• **Given records**
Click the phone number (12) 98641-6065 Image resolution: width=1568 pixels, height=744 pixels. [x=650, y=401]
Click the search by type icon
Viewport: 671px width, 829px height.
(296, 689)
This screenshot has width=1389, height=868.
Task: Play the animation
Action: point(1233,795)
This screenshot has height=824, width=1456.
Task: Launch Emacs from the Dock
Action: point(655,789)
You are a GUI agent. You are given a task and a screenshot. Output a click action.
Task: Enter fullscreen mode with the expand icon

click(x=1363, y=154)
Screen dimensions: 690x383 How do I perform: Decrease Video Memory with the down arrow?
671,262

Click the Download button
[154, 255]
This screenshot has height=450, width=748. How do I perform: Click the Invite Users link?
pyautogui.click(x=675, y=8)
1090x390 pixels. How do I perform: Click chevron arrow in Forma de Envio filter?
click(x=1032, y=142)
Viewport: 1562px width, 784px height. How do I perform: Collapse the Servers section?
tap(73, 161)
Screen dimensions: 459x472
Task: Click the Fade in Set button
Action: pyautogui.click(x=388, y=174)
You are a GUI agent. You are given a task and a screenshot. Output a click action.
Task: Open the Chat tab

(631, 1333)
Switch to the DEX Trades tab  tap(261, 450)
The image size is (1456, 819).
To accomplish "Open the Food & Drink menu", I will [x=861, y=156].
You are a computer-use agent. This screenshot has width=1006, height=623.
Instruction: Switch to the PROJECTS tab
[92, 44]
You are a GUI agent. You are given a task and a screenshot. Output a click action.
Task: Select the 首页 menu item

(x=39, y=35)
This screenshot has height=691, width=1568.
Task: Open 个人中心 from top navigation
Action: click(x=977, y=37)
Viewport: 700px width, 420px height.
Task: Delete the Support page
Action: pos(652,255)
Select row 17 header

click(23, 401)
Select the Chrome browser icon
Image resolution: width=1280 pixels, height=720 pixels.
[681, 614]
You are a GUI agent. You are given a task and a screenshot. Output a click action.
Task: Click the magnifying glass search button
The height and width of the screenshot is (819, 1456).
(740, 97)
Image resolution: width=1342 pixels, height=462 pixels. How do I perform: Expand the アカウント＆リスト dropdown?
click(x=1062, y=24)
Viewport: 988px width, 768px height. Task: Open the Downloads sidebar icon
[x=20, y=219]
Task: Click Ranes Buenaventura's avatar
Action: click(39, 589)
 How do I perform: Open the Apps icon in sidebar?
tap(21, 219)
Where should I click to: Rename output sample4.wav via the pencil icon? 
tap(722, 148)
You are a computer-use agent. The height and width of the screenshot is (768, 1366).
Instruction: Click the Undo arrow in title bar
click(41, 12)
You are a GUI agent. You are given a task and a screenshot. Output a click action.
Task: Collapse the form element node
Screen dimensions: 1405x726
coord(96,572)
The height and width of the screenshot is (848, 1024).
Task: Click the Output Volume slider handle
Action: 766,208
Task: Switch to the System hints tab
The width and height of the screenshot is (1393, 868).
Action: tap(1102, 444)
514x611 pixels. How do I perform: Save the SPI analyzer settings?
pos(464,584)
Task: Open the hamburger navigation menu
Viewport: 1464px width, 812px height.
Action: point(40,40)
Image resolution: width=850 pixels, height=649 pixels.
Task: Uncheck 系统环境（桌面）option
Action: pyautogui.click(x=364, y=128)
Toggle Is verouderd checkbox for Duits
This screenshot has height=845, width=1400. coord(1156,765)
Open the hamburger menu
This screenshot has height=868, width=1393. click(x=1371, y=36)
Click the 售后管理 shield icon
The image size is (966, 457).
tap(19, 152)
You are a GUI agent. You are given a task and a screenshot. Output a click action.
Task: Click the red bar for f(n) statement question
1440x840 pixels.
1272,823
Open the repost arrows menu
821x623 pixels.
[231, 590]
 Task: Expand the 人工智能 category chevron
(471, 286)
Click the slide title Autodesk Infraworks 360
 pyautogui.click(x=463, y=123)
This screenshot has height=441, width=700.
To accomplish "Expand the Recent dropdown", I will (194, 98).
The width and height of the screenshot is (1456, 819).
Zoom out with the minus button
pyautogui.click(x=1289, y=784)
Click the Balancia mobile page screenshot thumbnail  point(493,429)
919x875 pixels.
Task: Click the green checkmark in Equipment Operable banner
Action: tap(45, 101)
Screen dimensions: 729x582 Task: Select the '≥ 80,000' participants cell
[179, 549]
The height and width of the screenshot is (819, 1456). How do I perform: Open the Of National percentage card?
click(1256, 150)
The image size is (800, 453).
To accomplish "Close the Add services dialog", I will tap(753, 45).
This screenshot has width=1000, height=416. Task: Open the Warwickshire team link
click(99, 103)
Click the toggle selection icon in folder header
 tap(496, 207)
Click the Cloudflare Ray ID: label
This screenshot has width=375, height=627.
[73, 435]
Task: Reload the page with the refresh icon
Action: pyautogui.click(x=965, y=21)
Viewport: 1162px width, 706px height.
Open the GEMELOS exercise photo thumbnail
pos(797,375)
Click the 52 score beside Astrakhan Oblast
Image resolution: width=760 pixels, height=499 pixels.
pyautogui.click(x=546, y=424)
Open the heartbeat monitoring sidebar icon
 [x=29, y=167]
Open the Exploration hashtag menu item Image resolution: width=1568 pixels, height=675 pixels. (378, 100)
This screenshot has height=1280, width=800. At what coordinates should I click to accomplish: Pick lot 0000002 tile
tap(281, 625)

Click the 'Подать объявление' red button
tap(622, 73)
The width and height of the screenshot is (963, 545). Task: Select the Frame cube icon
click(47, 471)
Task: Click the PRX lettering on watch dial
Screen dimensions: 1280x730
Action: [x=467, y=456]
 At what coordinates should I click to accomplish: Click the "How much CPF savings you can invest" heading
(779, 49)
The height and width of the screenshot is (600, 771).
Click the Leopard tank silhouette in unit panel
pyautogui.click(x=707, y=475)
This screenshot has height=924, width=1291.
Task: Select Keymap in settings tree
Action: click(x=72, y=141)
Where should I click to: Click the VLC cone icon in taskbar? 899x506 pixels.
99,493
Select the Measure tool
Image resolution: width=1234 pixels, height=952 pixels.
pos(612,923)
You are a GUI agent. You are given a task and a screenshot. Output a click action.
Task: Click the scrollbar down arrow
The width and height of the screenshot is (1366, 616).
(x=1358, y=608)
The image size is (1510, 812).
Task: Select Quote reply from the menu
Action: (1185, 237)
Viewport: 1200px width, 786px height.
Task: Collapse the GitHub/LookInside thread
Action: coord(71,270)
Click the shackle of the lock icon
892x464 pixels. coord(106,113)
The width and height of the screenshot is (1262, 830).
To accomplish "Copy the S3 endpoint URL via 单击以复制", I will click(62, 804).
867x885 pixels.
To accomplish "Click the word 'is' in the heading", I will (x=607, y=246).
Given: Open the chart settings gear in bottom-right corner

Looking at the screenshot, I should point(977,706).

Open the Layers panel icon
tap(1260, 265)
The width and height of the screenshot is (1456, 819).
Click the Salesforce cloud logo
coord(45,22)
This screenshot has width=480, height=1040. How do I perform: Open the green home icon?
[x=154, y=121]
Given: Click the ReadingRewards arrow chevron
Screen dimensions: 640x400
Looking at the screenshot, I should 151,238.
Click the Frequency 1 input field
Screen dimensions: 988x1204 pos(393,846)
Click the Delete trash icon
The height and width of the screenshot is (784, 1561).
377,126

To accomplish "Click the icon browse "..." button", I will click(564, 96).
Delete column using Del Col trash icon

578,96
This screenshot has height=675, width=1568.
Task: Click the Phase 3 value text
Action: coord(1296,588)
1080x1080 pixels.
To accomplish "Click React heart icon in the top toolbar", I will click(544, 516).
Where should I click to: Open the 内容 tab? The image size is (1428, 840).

• **Given instruction**
Revise the entries above by changing every "GUI agent" to "screen assistant" and leaving everything else as it is.

• **Written answer**
Click the phone number (12) 98641-6065 Image resolution: width=1568 pixels, height=744 pixels. [x=650, y=401]
Click the search by type icon
Viewport: 671px width, 829px height.
(296, 689)
This screenshot has width=1389, height=868.
Task: Play the animation
Action: point(1233,795)
This screenshot has height=824, width=1456.
Task: Launch Emacs from the Dock
Action: point(655,789)
You are a screen assistant. You are given a task and a screenshot. Output a click action.
Task: Enter fullscreen mode with the expand icon

click(x=1363, y=154)
Screen dimensions: 690x383 How do I perform: Decrease Video Memory with the down arrow?
671,262

Click the Download button
[154, 255]
This screenshot has height=450, width=748. How do I perform: Click the Invite Users link?
pyautogui.click(x=675, y=8)
1090x390 pixels. How do I perform: Click chevron arrow in Forma de Envio filter?
click(x=1032, y=142)
Viewport: 1562px width, 784px height. How do I perform: Collapse the Servers section?
tap(73, 161)
Screen dimensions: 459x472
Task: Click the Fade in Set button
Action: pyautogui.click(x=388, y=174)
You are a screen assistant. You are given a task and a screenshot. Output a click action.
Task: Open the Chat tab

(631, 1333)
Switch to the DEX Trades tab  tap(261, 450)
The image size is (1456, 819).
To accomplish "Open the Food & Drink menu", I will [x=861, y=156].
You are a computer-use agent. This screenshot has width=1006, height=623.
Instruction: Switch to the PROJECTS tab
[92, 44]
You are a screen assistant. You are given a task and a screenshot. Output a click action.
Task: Select the 首页 menu item

(x=39, y=35)
This screenshot has height=691, width=1568.
Task: Open 个人中心 from top navigation
Action: click(x=977, y=37)
Viewport: 700px width, 420px height.
Task: Delete the Support page
Action: pos(652,255)
Select row 17 header

click(23, 401)
Select the Chrome browser icon
Image resolution: width=1280 pixels, height=720 pixels.
[681, 614]
You are a screen assistant. You are given a task and a screenshot. Output a click action.
Task: Click the magnifying glass search button
The height and width of the screenshot is (819, 1456).
(740, 97)
Image resolution: width=1342 pixels, height=462 pixels. How do I perform: Expand the アカウント＆リスト dropdown?
click(x=1062, y=24)
Viewport: 988px width, 768px height. Task: Open the Downloads sidebar icon
[x=20, y=219]
Task: Click Ranes Buenaventura's avatar
Action: click(39, 589)
 How do I perform: Open the Apps icon in sidebar?
tap(21, 219)
Where should I click to: Rename output sample4.wav via the pencil icon? 
tap(722, 148)
You are a computer-use agent. The height and width of the screenshot is (768, 1366).
Instruction: Click the Undo arrow in title bar
click(41, 12)
You are a screen assistant. You are given a task and a screenshot. Output a click action.
Task: Collapse the form element node
Screen dimensions: 1405x726
coord(96,572)
The height and width of the screenshot is (848, 1024).
Task: Click the Output Volume slider handle
Action: 766,208
Task: Switch to the System hints tab
The width and height of the screenshot is (1393, 868).
Action: tap(1102, 444)
514x611 pixels. How do I perform: Save the SPI analyzer settings?
pos(464,584)
Task: Open the hamburger navigation menu
Viewport: 1464px width, 812px height.
Action: point(40,40)
Image resolution: width=850 pixels, height=649 pixels.
Task: Uncheck 系统环境（桌面）option
Action: pyautogui.click(x=364, y=128)
Toggle Is verouderd checkbox for Duits
This screenshot has height=845, width=1400. coord(1156,765)
Open the hamburger menu
This screenshot has height=868, width=1393. click(x=1371, y=36)
Click the 售后管理 shield icon
The image size is (966, 457).
tap(19, 152)
You are a screen assistant. You are given a task and a screenshot. Output a click action.
Task: Click the red bar for f(n) statement question
1440x840 pixels.
1272,823
Open the repost arrows menu
821x623 pixels.
[231, 590]
 Task: Expand the 人工智能 category chevron
(471, 286)
Click the slide title Autodesk Infraworks 360
 pyautogui.click(x=463, y=123)
This screenshot has height=441, width=700.
To accomplish "Expand the Recent dropdown", I will (194, 98).
The width and height of the screenshot is (1456, 819).
Zoom out with the minus button
pyautogui.click(x=1289, y=784)
Click the Balancia mobile page screenshot thumbnail  point(493,429)
919x875 pixels.
Task: Click the green checkmark in Equipment Operable banner
Action: tap(45, 101)
Screen dimensions: 729x582 Task: Select the '≥ 80,000' participants cell
[179, 549]
The height and width of the screenshot is (819, 1456). How do I perform: Open the Of National percentage card?
click(1256, 150)
The image size is (800, 453).
To accomplish "Close the Add services dialog", I will tap(753, 45).
This screenshot has width=1000, height=416. Task: Open the Warwickshire team link
click(99, 103)
Click the toggle selection icon in folder header
 tap(496, 207)
Click the Cloudflare Ray ID: label
This screenshot has width=375, height=627.
[73, 435]
Task: Reload the page with the refresh icon
Action: pyautogui.click(x=965, y=21)
Viewport: 1162px width, 706px height.
Open the GEMELOS exercise photo thumbnail
pos(797,375)
Click the 52 score beside Astrakhan Oblast
Image resolution: width=760 pixels, height=499 pixels.
pyautogui.click(x=546, y=424)
Open the heartbeat monitoring sidebar icon
 [x=29, y=167]
Open the Exploration hashtag menu item Image resolution: width=1568 pixels, height=675 pixels. (378, 100)
This screenshot has height=1280, width=800. At what coordinates should I click to accomplish: Pick lot 0000002 tile
tap(281, 625)

Click the 'Подать объявление' red button
tap(622, 73)
The width and height of the screenshot is (963, 545). Task: Select the Frame cube icon
click(47, 471)
Task: Click the PRX lettering on watch dial
Screen dimensions: 1280x730
Action: [x=467, y=456]
 At what coordinates should I click to accomplish: Click the "How much CPF savings you can invest" heading
(779, 49)
The height and width of the screenshot is (600, 771).
Click the Leopard tank silhouette in unit panel
pyautogui.click(x=707, y=475)
This screenshot has height=924, width=1291.
Task: Select Keymap in settings tree
Action: click(x=72, y=141)
Where should I click to: Click the VLC cone icon in taskbar? 899x506 pixels.
99,493
Select the Measure tool
Image resolution: width=1234 pixels, height=952 pixels.
pos(612,923)
You are a screen assistant. You are given a task and a screenshot. Output a click action.
Task: Click the scrollbar down arrow
The width and height of the screenshot is (1366, 616).
(x=1358, y=608)
The image size is (1510, 812).
Task: Select Quote reply from the menu
Action: (1185, 237)
Viewport: 1200px width, 786px height.
Task: Collapse the GitHub/LookInside thread
Action: coord(71,270)
Click the shackle of the lock icon
892x464 pixels. coord(106,113)
The width and height of the screenshot is (1262, 830).
To accomplish "Copy the S3 endpoint URL via 单击以复制", I will click(62, 804).
867x885 pixels.
To accomplish "Click the word 'is' in the heading", I will (x=607, y=246).
Given: Open the chart settings gear in bottom-right corner

Looking at the screenshot, I should point(977,706).

Open the Layers panel icon
tap(1260, 265)
The width and height of the screenshot is (1456, 819).
Click the Salesforce cloud logo
coord(45,22)
This screenshot has width=480, height=1040. How do I perform: Open the green home icon?
[x=154, y=121]
Given: Click the ReadingRewards arrow chevron
Screen dimensions: 640x400
Looking at the screenshot, I should 151,238.
Click the Frequency 1 input field
Screen dimensions: 988x1204 pos(393,846)
Click the Delete trash icon
The height and width of the screenshot is (784, 1561).
377,126

To accomplish "Click the icon browse "..." button", I will click(564, 96).
Delete column using Del Col trash icon

578,96
This screenshot has height=675, width=1568.
Task: Click the Phase 3 value text
Action: coord(1296,588)
1080x1080 pixels.
To accomplish "Click React heart icon in the top toolbar", I will click(544, 516).
Where should I click to: Open the 内容 tab? The image size is (1428, 840).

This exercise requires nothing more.